▶ _PROVIDED DATA_:
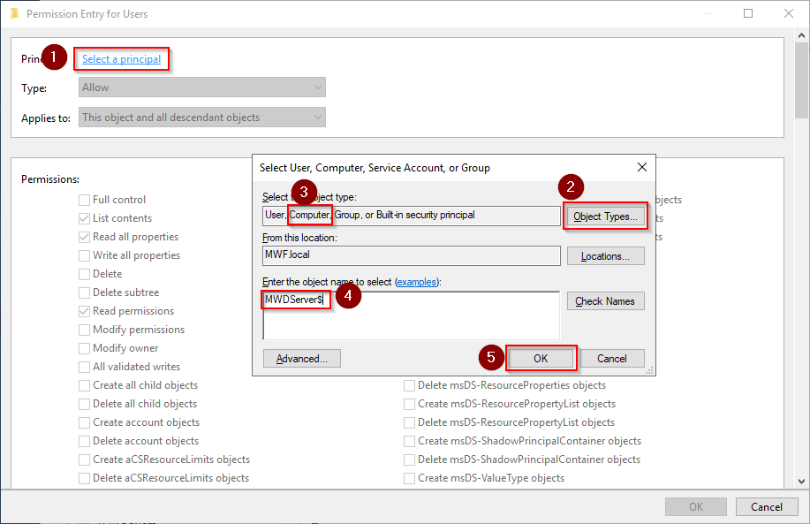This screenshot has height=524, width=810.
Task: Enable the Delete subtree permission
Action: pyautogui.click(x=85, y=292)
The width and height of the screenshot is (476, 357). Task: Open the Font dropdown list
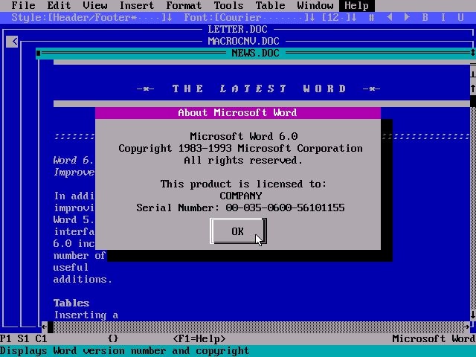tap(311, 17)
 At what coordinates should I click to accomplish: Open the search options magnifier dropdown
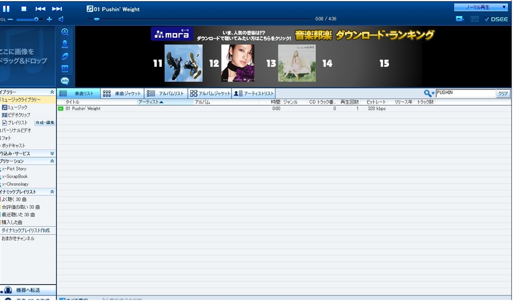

▶ _ACTIVITY_: Only the lines from the one containing "The width and" through the last line of the data may appear in the answer, each given again exactly and with pictures left out.

▶ _FINISHED EXERCISE_:
The width and height of the screenshot is (476, 357). Task: Open the Font dropdown list
tap(311, 17)
 At what coordinates should I click to accomplish: Open the search options magnifier dropdown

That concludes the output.